So at this point, the last three images will be our concern. Using the White Patch algorithm wherein i chose a small part of the background which is supposedly a white bond paper then arbitrarily choose a point on it that will serve as the divisor for the pixel values of R,G,B of the image. After applying a scaling factor differently for each layer of R,G and B, I clipped the maximum value to be 1 by saturating those which exceeds one. The images below is the result of the first algorithm applied to the last three images above in the same order.

We can observe the difference in quality of the balanced image, nevertheless, it significantly improved as compared to its original form above.

Now, we apply the Gray World algorithm to the same images and see what happens. This algorithm, by the way, just replaces the divisor of the R,G,B layers of the imbalanced image with the average of each layer. Everything else follows the same procedure.

---+---

What you have to do:
Rewrite everything in the passage on white balancing from "So at this point, the" down to "original form above.", with "weighting factor" in place of "scaling factor". The listing has no connection to the passage on white balancing.

Information provided:
---+---

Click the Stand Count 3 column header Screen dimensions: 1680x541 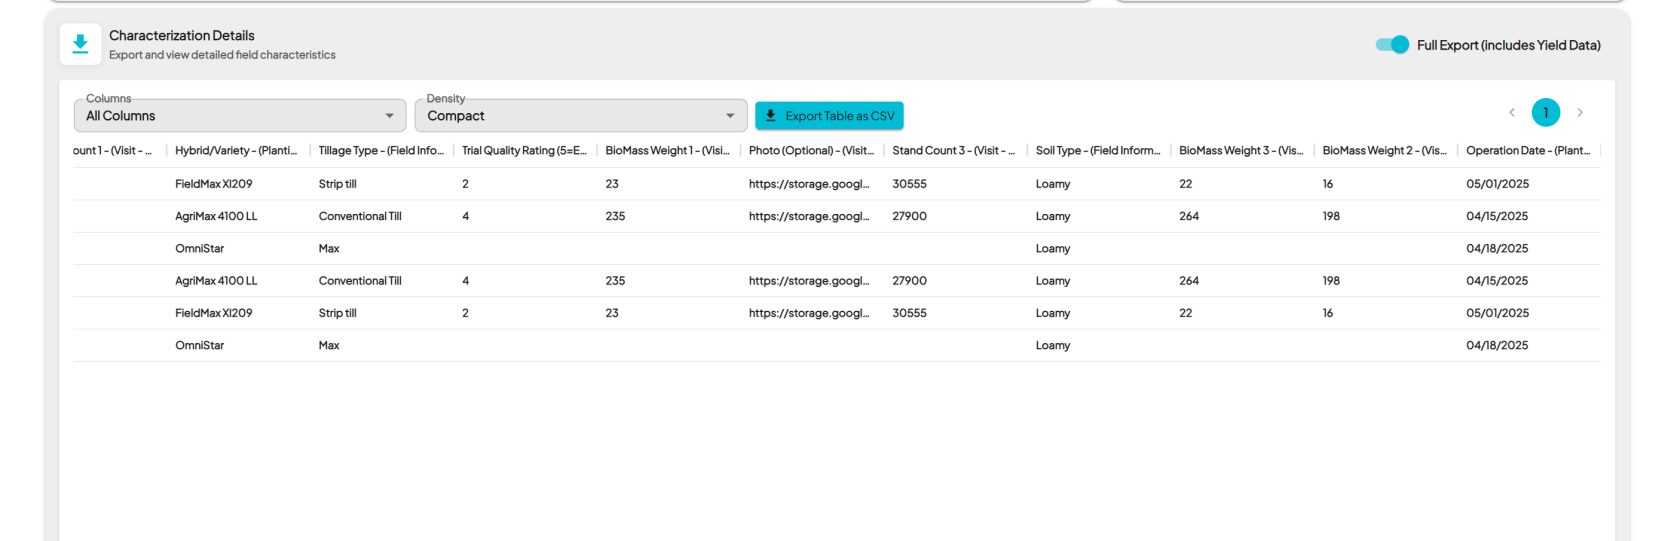953,151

---+---

Task output:
So at this point, the last three images will be our concern. Using the White Patch algorithm wherein i chose a small part of the background which is supposedly a white bond paper then arbitrarily choose a point on it that will serve as the divisor for the pixel values of R,G,B of the image. After applying a weighting factor differently for each layer of R,G and B, I clipped the maximum value to be 1 by saturating those which exceeds one. The images below is the result of the first algorithm applied to the last three images above in the same order.

We can observe the difference in quality of the balanced image, nevertheless, it significantly improved as compared to its original form above.